CAMPAIGNERS who are struggling to preserve a redundant Victorian church as a community asset are appealing for cash donors after the coronavirus lockdown halted all its fund-raising activities.

“We need £2000 a month just to stand still,” Deb Brownlee, who chairs the preservation group for the Grade II listed St John’s, Kates Hill, in Dudley, said. “We have enough cash to last till the end of July; but then we face a £9000 insurance bill.”

The group has launched an appeal for 400 donors to pledge £5 a month, and so far 70 people have signed up.

When St John’s opened, in 1840, it was at the heart of a semi-rural Black Country community, but the area is now one of the most deprived in the region. The church closed in 2002 on safety grounds. The preservation group was launched in 2007, and, the next year, the church was declared structurally safe and repairable, securing listed status in 2009. The group took on the lease in 2016, and holds six services a year. It also runs a series of events — including twice-weekly bric-a-brac sales — to raise funds.

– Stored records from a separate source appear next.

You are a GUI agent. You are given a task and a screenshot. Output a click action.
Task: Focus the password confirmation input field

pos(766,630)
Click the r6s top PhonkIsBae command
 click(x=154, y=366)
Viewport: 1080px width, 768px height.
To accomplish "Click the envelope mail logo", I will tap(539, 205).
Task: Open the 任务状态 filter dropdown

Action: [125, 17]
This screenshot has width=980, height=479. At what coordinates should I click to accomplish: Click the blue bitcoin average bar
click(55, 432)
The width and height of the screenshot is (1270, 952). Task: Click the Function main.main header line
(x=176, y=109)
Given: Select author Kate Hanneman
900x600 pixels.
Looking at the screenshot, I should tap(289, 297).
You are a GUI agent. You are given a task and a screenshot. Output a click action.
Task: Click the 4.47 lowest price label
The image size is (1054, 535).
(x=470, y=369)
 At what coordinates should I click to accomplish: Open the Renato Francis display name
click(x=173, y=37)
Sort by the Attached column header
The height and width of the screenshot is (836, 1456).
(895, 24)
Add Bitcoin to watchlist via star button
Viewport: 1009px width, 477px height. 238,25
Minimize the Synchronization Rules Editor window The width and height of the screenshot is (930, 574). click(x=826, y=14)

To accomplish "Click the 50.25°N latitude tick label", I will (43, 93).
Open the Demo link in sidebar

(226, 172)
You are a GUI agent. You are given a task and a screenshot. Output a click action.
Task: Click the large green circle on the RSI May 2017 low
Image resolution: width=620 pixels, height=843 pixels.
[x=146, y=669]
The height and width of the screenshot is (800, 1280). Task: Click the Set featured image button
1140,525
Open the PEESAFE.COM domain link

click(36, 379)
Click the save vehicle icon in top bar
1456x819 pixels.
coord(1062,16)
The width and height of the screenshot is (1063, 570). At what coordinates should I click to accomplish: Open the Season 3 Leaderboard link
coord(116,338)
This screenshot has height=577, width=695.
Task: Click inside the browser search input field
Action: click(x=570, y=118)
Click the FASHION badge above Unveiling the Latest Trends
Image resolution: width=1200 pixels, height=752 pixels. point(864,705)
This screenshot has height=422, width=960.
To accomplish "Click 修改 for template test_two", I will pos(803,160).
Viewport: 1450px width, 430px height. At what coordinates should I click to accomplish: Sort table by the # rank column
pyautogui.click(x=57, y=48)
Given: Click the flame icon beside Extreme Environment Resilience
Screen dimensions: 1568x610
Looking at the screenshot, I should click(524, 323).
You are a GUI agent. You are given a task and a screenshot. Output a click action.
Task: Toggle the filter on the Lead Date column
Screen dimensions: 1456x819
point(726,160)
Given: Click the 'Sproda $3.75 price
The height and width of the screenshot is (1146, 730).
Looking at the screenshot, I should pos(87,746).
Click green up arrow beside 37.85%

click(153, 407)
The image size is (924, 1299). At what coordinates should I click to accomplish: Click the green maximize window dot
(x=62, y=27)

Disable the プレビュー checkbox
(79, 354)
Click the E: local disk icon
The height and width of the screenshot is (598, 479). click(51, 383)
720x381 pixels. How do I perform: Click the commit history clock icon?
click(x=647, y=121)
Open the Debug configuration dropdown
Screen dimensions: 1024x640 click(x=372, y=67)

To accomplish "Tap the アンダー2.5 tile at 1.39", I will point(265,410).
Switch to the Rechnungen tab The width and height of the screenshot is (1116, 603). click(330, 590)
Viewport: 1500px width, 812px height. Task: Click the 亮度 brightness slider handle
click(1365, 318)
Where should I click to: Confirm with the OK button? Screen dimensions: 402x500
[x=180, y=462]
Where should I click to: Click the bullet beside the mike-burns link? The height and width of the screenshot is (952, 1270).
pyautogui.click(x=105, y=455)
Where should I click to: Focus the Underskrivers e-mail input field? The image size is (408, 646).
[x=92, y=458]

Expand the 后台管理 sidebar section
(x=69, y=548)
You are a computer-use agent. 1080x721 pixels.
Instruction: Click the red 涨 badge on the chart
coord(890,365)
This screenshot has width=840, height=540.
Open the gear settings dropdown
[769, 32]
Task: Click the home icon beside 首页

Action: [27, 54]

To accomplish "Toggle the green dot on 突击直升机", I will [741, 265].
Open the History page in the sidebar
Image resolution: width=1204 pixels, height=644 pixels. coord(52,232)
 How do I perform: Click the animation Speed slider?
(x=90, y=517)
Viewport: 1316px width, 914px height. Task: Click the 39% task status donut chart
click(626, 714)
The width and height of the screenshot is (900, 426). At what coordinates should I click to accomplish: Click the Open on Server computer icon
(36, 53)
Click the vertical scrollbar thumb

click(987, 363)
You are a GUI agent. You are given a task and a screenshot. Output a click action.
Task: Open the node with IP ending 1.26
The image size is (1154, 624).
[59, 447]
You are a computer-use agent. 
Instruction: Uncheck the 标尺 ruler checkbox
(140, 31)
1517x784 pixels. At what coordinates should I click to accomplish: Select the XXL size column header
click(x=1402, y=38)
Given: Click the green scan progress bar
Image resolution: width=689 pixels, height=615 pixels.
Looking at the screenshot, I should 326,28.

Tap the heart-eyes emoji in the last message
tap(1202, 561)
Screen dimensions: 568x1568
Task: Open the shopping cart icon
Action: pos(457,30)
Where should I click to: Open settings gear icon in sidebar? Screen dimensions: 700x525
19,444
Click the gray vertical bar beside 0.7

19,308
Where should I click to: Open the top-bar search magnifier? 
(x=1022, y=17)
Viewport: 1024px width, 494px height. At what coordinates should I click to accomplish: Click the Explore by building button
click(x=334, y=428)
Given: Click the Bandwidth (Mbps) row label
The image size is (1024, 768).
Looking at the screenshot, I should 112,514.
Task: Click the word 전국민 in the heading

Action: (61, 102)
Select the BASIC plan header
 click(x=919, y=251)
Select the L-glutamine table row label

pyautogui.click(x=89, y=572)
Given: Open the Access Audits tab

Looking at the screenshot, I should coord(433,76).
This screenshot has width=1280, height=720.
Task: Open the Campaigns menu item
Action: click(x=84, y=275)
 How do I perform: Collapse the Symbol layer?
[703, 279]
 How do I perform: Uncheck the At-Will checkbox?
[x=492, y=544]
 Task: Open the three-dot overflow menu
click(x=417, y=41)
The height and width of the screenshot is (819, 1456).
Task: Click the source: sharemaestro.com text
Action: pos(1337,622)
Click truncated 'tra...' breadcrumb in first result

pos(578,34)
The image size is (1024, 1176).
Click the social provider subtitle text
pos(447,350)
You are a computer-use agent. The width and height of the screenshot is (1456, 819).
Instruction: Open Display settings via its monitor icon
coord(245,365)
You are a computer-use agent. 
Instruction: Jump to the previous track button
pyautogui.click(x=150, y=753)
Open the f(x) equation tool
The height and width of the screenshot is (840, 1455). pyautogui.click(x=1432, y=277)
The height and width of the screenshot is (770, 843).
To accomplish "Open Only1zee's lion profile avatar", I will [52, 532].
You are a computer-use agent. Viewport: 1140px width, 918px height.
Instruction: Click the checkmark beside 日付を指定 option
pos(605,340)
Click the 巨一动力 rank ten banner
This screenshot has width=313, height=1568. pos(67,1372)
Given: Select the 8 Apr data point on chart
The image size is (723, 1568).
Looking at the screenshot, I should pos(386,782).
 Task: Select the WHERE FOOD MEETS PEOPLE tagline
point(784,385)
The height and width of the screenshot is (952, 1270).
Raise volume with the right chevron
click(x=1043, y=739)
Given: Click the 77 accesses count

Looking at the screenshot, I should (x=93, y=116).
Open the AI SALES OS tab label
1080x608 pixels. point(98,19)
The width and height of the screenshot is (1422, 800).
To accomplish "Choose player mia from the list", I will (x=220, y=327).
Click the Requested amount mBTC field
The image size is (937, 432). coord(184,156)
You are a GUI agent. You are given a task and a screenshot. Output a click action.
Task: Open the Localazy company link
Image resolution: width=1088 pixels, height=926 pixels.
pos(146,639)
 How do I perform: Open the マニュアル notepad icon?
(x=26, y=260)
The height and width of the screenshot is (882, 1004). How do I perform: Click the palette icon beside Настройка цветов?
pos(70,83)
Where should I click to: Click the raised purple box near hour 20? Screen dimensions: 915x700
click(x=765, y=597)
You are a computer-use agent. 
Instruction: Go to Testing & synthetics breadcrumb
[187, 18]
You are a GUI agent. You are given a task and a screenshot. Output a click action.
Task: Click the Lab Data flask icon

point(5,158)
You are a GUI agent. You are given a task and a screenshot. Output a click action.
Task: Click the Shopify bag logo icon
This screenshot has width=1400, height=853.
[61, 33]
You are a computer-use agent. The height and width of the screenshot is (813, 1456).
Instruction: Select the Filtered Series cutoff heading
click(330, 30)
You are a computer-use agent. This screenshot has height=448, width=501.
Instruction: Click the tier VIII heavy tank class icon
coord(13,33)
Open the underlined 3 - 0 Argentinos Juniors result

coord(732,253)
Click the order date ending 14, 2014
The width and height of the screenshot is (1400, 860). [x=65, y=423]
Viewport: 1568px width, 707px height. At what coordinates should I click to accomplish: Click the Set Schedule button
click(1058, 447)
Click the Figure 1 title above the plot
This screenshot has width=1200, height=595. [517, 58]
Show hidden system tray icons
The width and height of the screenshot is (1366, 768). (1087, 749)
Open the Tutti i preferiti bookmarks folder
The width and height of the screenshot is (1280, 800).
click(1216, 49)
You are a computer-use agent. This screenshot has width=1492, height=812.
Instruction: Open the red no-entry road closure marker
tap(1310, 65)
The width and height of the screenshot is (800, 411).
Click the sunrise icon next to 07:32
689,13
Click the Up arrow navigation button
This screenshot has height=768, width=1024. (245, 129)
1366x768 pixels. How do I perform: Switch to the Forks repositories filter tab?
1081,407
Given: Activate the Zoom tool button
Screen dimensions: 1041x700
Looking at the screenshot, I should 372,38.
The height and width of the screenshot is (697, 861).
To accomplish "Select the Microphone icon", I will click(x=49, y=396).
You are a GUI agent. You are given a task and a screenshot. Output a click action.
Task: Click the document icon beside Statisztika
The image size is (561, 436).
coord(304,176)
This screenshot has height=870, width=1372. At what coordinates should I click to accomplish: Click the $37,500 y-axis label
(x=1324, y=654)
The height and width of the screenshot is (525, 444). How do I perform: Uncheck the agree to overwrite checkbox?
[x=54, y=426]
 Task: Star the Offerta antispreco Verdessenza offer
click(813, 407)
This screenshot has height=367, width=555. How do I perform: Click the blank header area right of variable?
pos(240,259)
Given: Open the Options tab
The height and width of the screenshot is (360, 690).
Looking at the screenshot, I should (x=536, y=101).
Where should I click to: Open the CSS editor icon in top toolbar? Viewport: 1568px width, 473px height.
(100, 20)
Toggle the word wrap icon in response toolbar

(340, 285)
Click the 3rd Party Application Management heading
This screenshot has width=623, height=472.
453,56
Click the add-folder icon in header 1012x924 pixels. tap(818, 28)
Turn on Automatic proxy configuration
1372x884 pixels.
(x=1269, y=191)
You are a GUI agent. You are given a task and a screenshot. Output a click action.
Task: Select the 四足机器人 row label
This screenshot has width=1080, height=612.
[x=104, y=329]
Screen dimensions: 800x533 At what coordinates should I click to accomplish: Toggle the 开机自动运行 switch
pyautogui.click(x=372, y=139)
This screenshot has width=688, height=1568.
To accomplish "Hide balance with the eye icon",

“Everything we do requires a connection with people,” Mrs Brownlee said. “But all that has ground to a halt. The last day we opened the saleroom, we had just one customer. We are left high and dry with no income at all.”

St John’s is known for its 2.5-acre churchyard, which is frequently visited by boxing fans to see the grave of William Perry, a 19th-century heavyweight prize-fighter, known as the “Tipton Slasher” for what a contemporary described as his “fearful right-handed visitations”.

The grounds also contain the graves of Marion Richardson, a 20th-century educationist; several members of the local Hanson brewing family; what is believed to be the only known gravestone to bear the name of the dead person’s murderer; and Sgt-Major Walter Chiverton, who was said to have the longest service record in the British Army: 77 years.

The campaigners say that the church is basically sound, but needs repairs to its guttering, drainage, and wiring. They wish to create a visitor centre, convert the brick undercroft into a café and business cubicles, use the 90-foot tower as a viewing gallery, and establish a family-history resource among the box pews of the gallery. Allotments by the graveyard would become a nature reserve.

The preservation group is finalising a business plan to back approaches to funding bodies. “If we do all that we would like to do, the total bill could be in the hundreds of thousands,” Mrs Brownlee said, “but that will be over a very long period.”